Arbitration agreements, which require patients to give up their rights to a jury trial if their treatment goes awry, are gaining popularity among doctors in Florida. People who are in favor of the agreements argue that these legal contracts cut down on medical malpractice costs. However, the legality of the agreements is called into question, as many patients often don’t understand what they are signing or what rights they are giving up.

When patients go to their doctor’s office, they are often handed a stack of paperwork to fill out, which usually includes an arbitration agreement. If the patient signs the agreement, they have agreed to settle any medical malpractice issues with an arbitration panel, not in court. The medical provider must admit liability in arbitration, and a patient’s damages are capped at $250,000, which is half the amount that lawmakers imposed almost a decade ago. The Florida Supreme Court is trying to decide the legality of the agreements, since it has been long held in Florida that no party to a written agreement can defend against its enforcement on the sole ground that he signed it without reading it.

An attorney for the surgeons group, Kelly Mathis, argued that the patient has no right for the doctor to admit liability, and proving that a health care provider is liable should be part of receiving damages. Justice James Perry, however, believes that the agreement is not in line with public policy because it “cherry-picked provisions from the medical malpractice law to benefit the healthcare provider.”

Backers of the agreement argue that the main advantages of the arbitration agreements include an expedited case and a reduced cost of litigation. Insurance rates in Florida still remain some of the highest in the country, according to Jeff Scott, general counsel to the Florida Medical Association.
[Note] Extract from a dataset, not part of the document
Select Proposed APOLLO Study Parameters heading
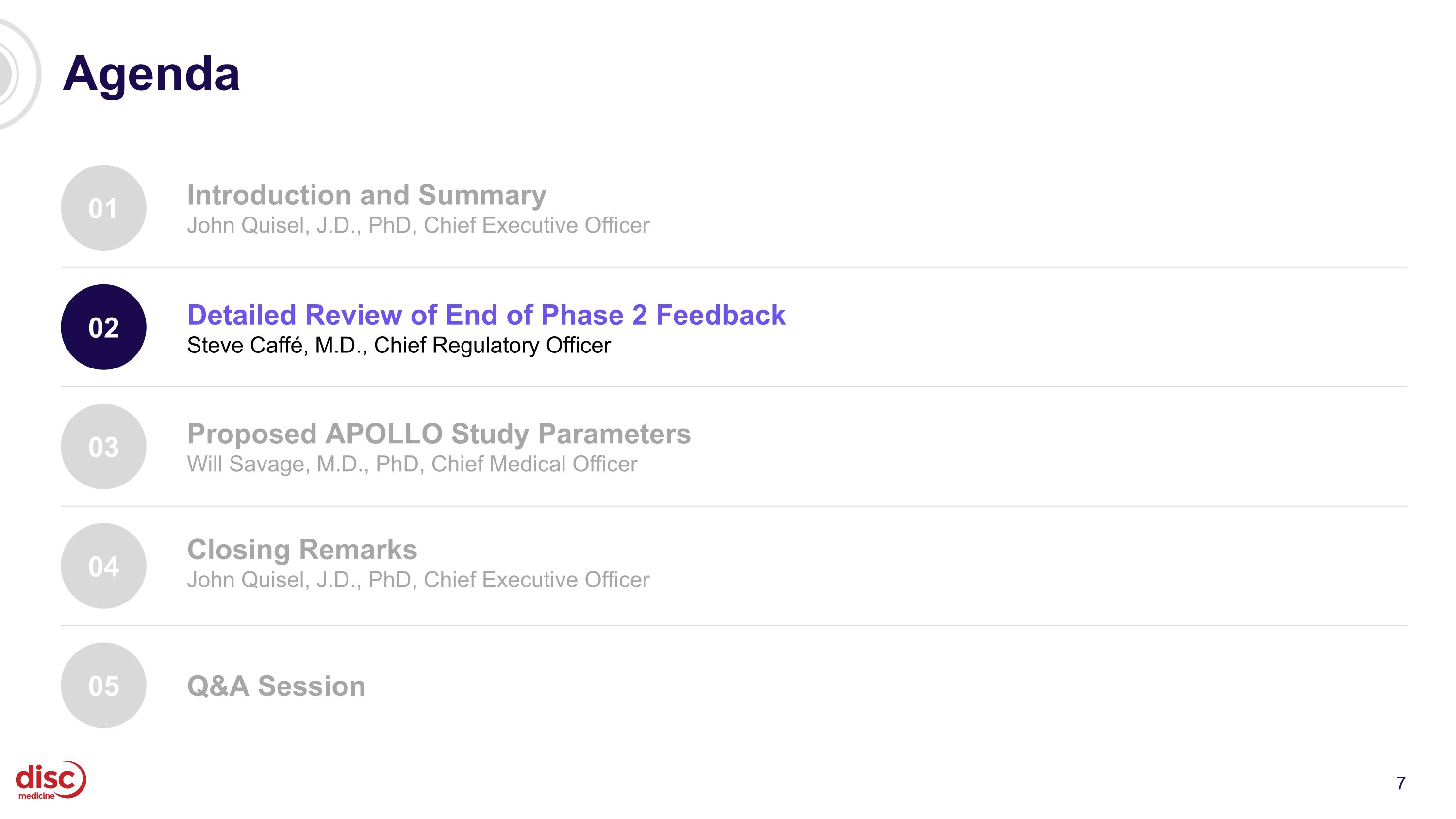This screenshot has width=1456, height=819. click(x=439, y=434)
In 2008, Joseph Franks signed four pages that were termed a “financial agreement.” The packed also included an arbitration agreement on the second page, and when he later died after complications from a hernia surgery, his wife sued. Two lower courts ruled in favor of North Florida Surgeons, but now the case is before the Florida Supreme Court.

Arbitration agreements require that the defendant pay for attorney’s fees and the cost of arbitration, among other expenses. It is unclear when justices will make a ruling in the case, and Franks’ attorney argues that it’s tough to expect the average patient to understand a legal document before seeing a doctor. Justice Barbara Pariente explained her hesitation with the agreement because it lacks protection for the patients: “Basically, they are not getting anything.”